13 Apr 2013

My 2 bits about the Bitcoin phenomenon

Raj Bhatt

There is a lot of discussion about the BitCoin, the digital currency which is to be issued in finite quantity (21 MM Bitcoins in the next few years). The BitCoin has seen a sudden rise (and then a significant reversal) in its value over the past 2 months.

People who try to justify the value of the BitCoin point to its advantages:
1) Frictionless medium of commerce, devoid of banking interchange fees
2) Ability to conduct commerce across borders and circumvent local governmental/regulatory money restrictions

This logic holds good if the BitCoin holds its value over time or has a mildly increasing value over time (as was the case from its inception till early April 2013). Merchants who held the currency had the added advantage of BitCoin appreciation in addition to the 2 points above.

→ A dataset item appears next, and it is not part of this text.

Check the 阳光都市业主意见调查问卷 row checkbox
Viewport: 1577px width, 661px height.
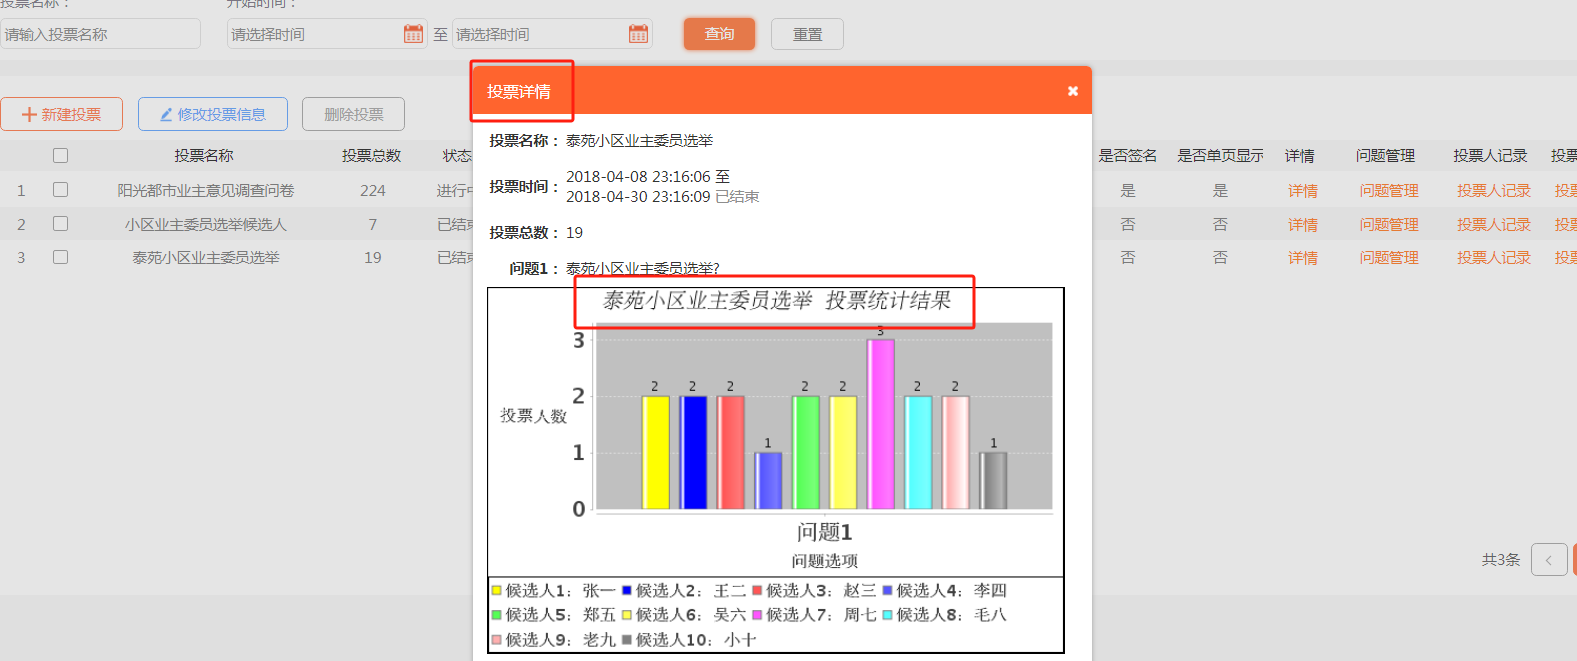click(x=61, y=190)
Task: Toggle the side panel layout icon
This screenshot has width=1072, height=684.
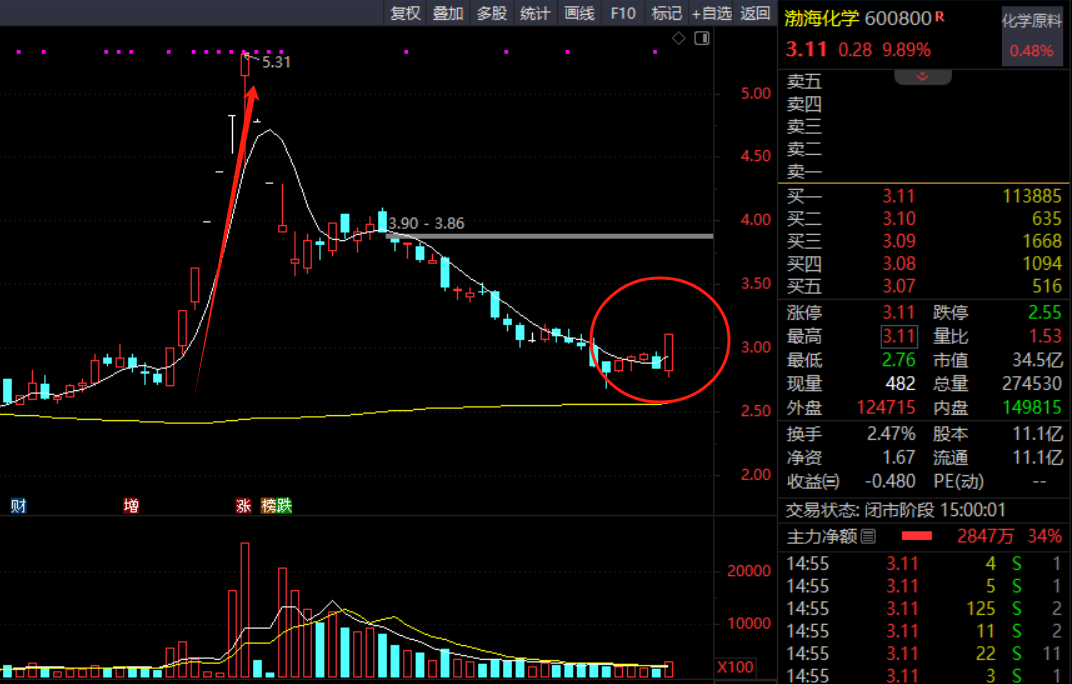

But the last few days (the decline from $266 to $120 per BitCoin) shows the risk of this ‘asset’ for merchants. Imagine a merchant that sold a widget worth $266 for a Bitcoin at the peak of its value. If the merchant held on to the BitCoin and exchanged it for dollars today, he would have to take a loss of more than 50%!

Clearly the lack of stability is a bigger negative than the 2 points noted above (unless you are a merchant in a country where you are willing to take the risk of getting an X% lower payment in an international currency than your local currency).

Thus I feel the usage of the BitCoin for international commerce will diminish.

Some of the latecomers to the party don’t seem to fully comprehend the economics of this ‘asset’. They think that the finite liquidity of the BitCoin, along with the divisibility of the BitCoin (upto 0.00000001 Bitcoins) make this a viable ‘asset’ class and medium of exchange (along with points 1 and 2 noted above).

I think the whole BitCoin phenomenon is similar to the Dutch Black Tulip bubble in the 17th century.

Companies that solve complex problems are issued BitCoins (similar to lucky or meticulous Dutch farmers who produced a single deviant tulip). This process is called ‘mining’. These ‘miners’ are the only group of people on the planet who are given economic benefits by a herd of cheering ‘investors’, for doing an activity that adds no economic value to humankind (solving meaningless math problems).

I think this is going to end badly unless the Central bankers/ Governments caution investors against the perils of this digital tulip.